Great Dismal Swamp National Wildlife Refuge. The swamp is a 112,000 acre refuge straddling the Virginia - North Carolina border. While there are several access points including great paddling access from the east, we decided to try Jericho Ditch. All of the trails are along old drainage ditches for the swamp and are in long straight lines. We have only been to Jericho Ditch twice before, both for guided bird walks. Our main purpose was to bird and try to catch some of the spring migrants before the woods leaved out and you couldn't see anything any more. That's been the problem in the past, the woods are so dense that as soon as the leaves come out you can't see more than a few feet into them. So you can hear a lot of birds but seeing them is difficult. And our bird call skill just isn't up to it. And while we are at least a month earlier than we have been past years, there was still enough growth to give the birds plenty of cover. We heard much more than we saw. Nonetheless, there was a nice list of birds that we could either identify by sound (like the Red-wing Blackbirds and Prairie Warbler) or did manage to get a glimpse of (like the Common Yellowthroat and Wood Duck).
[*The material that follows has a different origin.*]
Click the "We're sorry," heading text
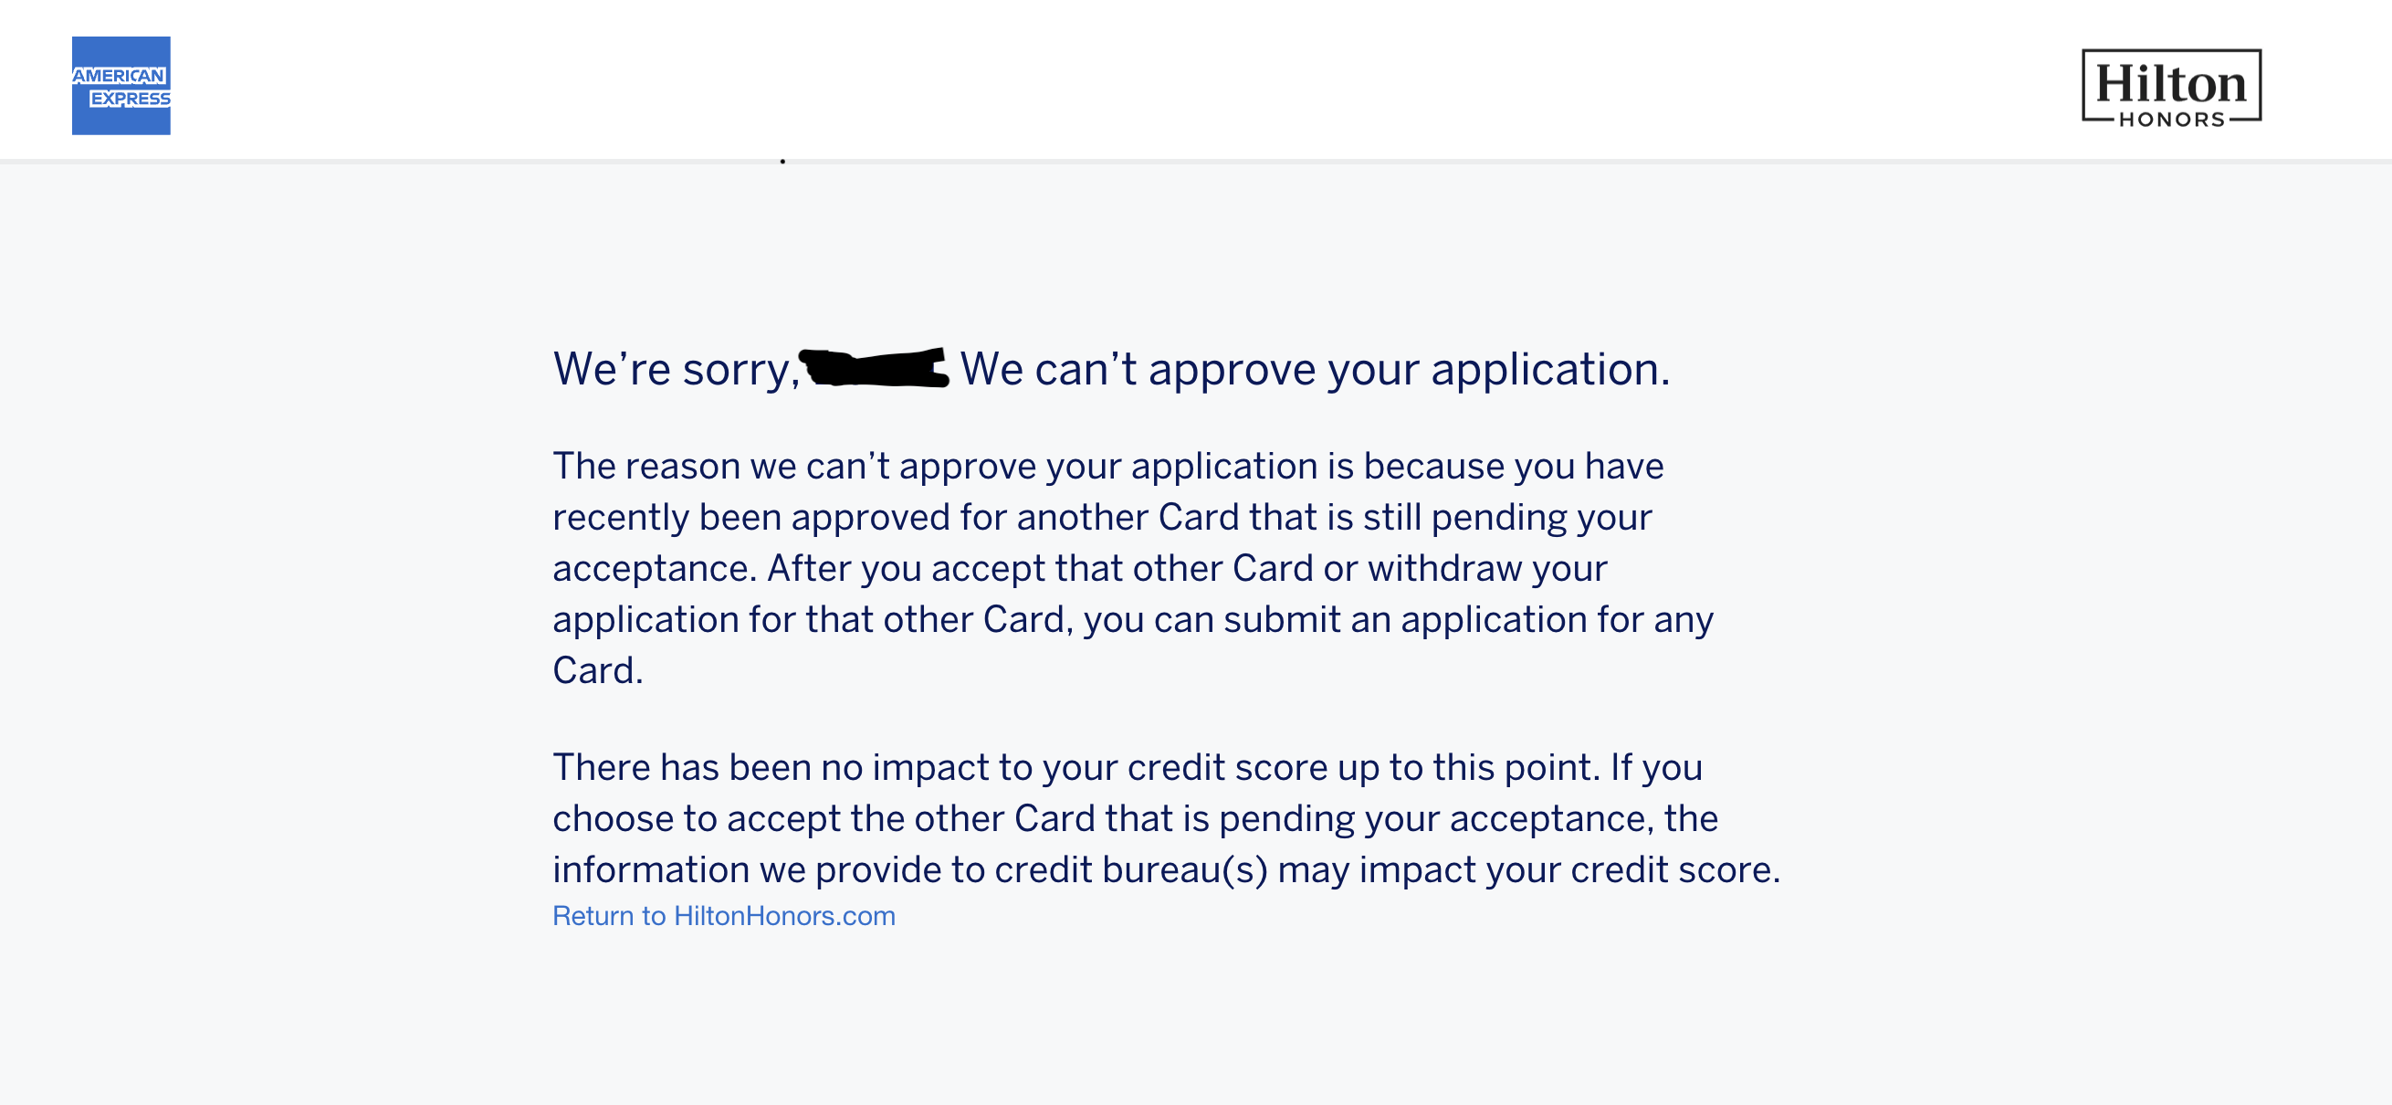 coord(677,369)
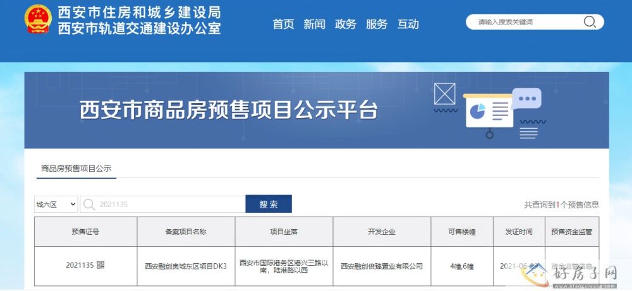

After a few hours the birds became quiet so we turned back to get our camera. There were quite a few things in bloom that we wanted to capture. Almost back to the car we starting hearing an unusual bird song from close by. After a few minutes of inspection we finally saw a rather nondescript song bird with a bit of yellow wash on the sides, an olive green back and either spectacles or an eye-ring. It wouldn't stay still and in the open long enough to get a good look at the head. It finally dropped down in the brush and stopped singing before we could agree on an identification. It would have to remain a nice song without a name for the singer.
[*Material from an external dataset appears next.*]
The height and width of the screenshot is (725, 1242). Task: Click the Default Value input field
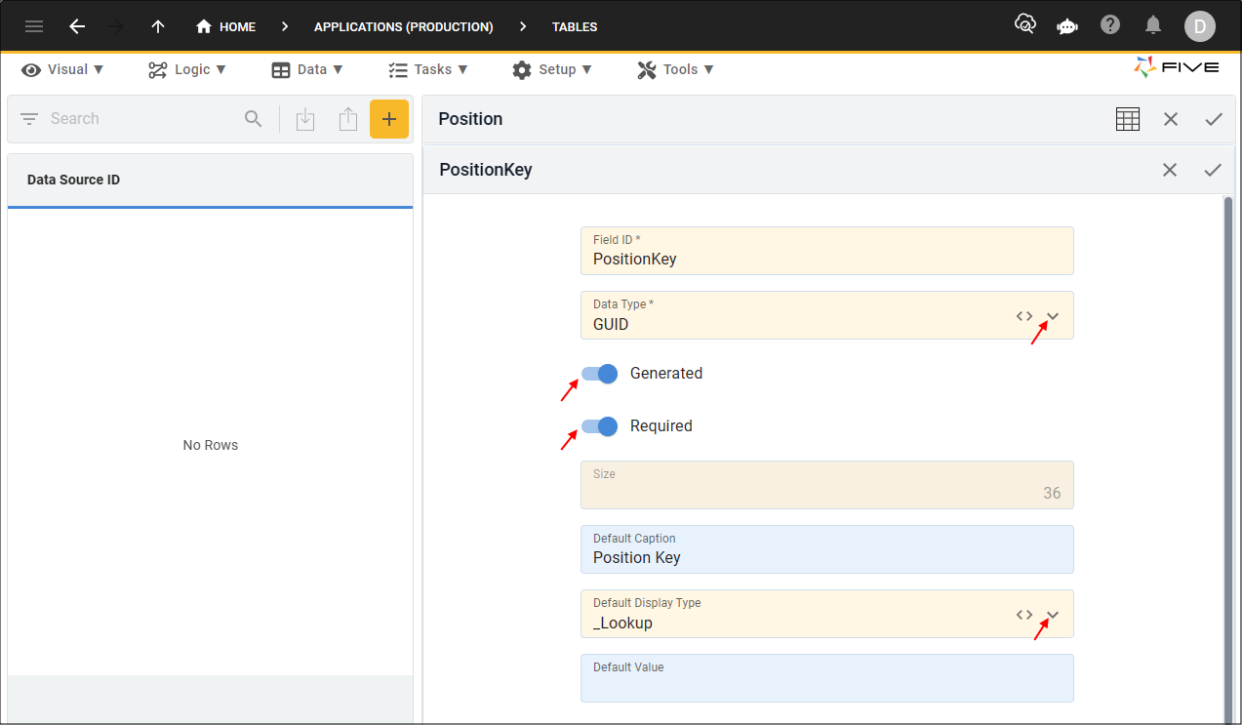pos(826,685)
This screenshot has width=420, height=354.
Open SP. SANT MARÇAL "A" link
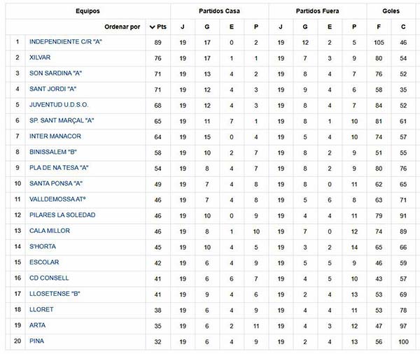tap(62, 120)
After taking a water break and getting our camera gear we headed back down the ditch trail. I stopped early on for a tree in bud while my wife continued on down for a few blooms she had seen. As I was stowing my gear I heard that song again. This time the bird popped out into a leafless tree close by. I grabbed my binoculars and got a descent view. I could see a strong yellow line leading back to the eye. Quickly changing lens for my telephoto, I managed a few diagnostic shots. And when it stayed out in the open singing, I hurried back to get my tripod and managed a few better shots. It was still far off (do I need an even longer lens???) but they are descent shots.
|Fleabane (Erigeron sp?)|
While photographing the azeleas, my wife pointed out the butterfly attractor. We had been seeing a lot of butterflies since starting our walk back to get our camera in the morning. There were dozens of Pearl Crescents, Tiger Swallowtails, Zebra Swallowtails, Palamedes Swallowtails, Little Azures and dozens of even smaller ones we didn't identify. I eventually had at least 10 Zebra Swallowtails on the little pile (see my wife's blog to find out what the pile was).
Our eventual goal was to make it back to a Luna Moth we had seen right before turning back earlier. It was still hanging on a little stick out over the drainage canal. Again, the shadows in the background really helped the photography.
All in all, it was a great day out. Perhaps not as many birds as we might have hoped for but wonderful nature and some fabulous photography opportunities.